Reaching for the Stars, Aerospace Student Excels


Robert Lobbia (left) and Brian Wiese working  on their Jolly Green Giant rocket for the AIAA competition.
By Marlys Amundson

For most students, pursuing a double major in aerospace engineering and physics at UCLA would be enough of a challenge, but Robert Lobbia also led the AIAA hybrid rocket space projects group, visited local schools with other students to engender an interest in science, and completed graduate-level lab work in the Mechanical and Aerospace Engineering Department.

Since his freshman year Lobbia has worked as an undergraduate research assistant in the MAE Combustion Research Laboratory, headed by Professors Ann Karagozian and Owen Smith. His first project was programming in C to control a small-scale, onboard computer in a NASA flight test experiment, and more recently worked on software to control droplet combustion in microgravity conditions.
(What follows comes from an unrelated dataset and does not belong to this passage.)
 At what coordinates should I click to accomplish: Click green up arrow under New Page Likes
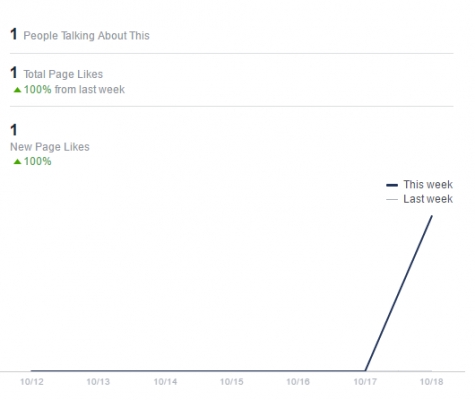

“Robert has accomplished at least as much as our best master’s-level students at UCLA,” notes Karagozian. “We are very lucky to have someone of his caliber in the department - he is very focused and committed to his studies, his research, and the community.”

Karagozian later assigned Lobbia to work on controller development for a research project involving the actively controlled jet in crossflow. Under the guidance of Karagozian’s MAE collaborator, Professor Robert M’Closkey, Lobbia created an inverse filter and added a feedback mechanism to the actuation system to improve jet injection performance.
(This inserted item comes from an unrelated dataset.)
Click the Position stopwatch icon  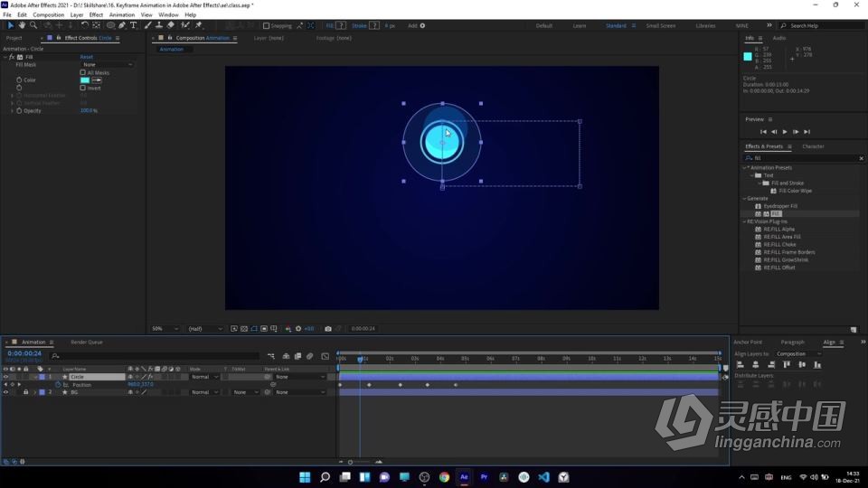tap(58, 385)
“Robert is very impressive not only in his contributions to this project but in his ability to juggle other projects and produce great results,” says M’Closkey. “He had taken several undergraduate courses that provided some of the technical background required for the research project, and this shows that a motivated undergraduate can become a useful contributor in the lab.”

Lobbia expects to graduate in June, and plans to go on to graduate school to study the control and containment of plasma flows. He is especially interested in unconventional areas of rocketry such as ion propulsion, where only a limited amount of thrust is produced and the power source can provide thrust for an extended period of time.
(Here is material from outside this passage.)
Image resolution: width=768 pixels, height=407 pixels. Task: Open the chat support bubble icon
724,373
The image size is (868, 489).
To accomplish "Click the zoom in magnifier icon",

Passionate about high-speed travel since he was a child, Lobbia began building his own rockets and engines at a very early age, “although it wasn’t until I began learning engineering principles that the rockets were successful,” he notes.

Lobbia joined the UCLA chapter of AIAA as a freshman and has been its president and head of its Hybrid Rocket Project for several years. Students involved with this project are designing and building a rocket capable of traveling 20 miles straight up - to the edge of space. To date, the students’ field tests (conducted in the Mojave Desert) have resulted in a rocket capable of ascending to 6000 feet. The rocket has an onboard computer to measure acceleration and atmospheric pressure, as well as a GPS computer and video camera.

Initially Lobbia was primarily responsible for the overall design and implementation, including writing computer simulations and performing design calculations for the rocket system, but he has been encouraging others to take leadership roles this year. “My goal is not only to finish the projects we have under way, but also to ensure that the group will continue after I’ve left UCLA, so I’ve been sharing all that I learned as a member of AIAA,” he explains.

As a freshman, Lobbia led the UCLA chapter of the Grassroots Science for Kids, a program designed to encourage undergraduates from a variety of fields to design and perform small-scale, hands-on science projects for local elementary and middle school students. Lobbia helped design the experiments, obtain the materials, and arrange the demonstrations at the schools.

Last year Lobbia received one of 30 AIAA Foundation undergraduate scholarships awarded nationally, and was the first recipient of the Next Century of Flight scholarship.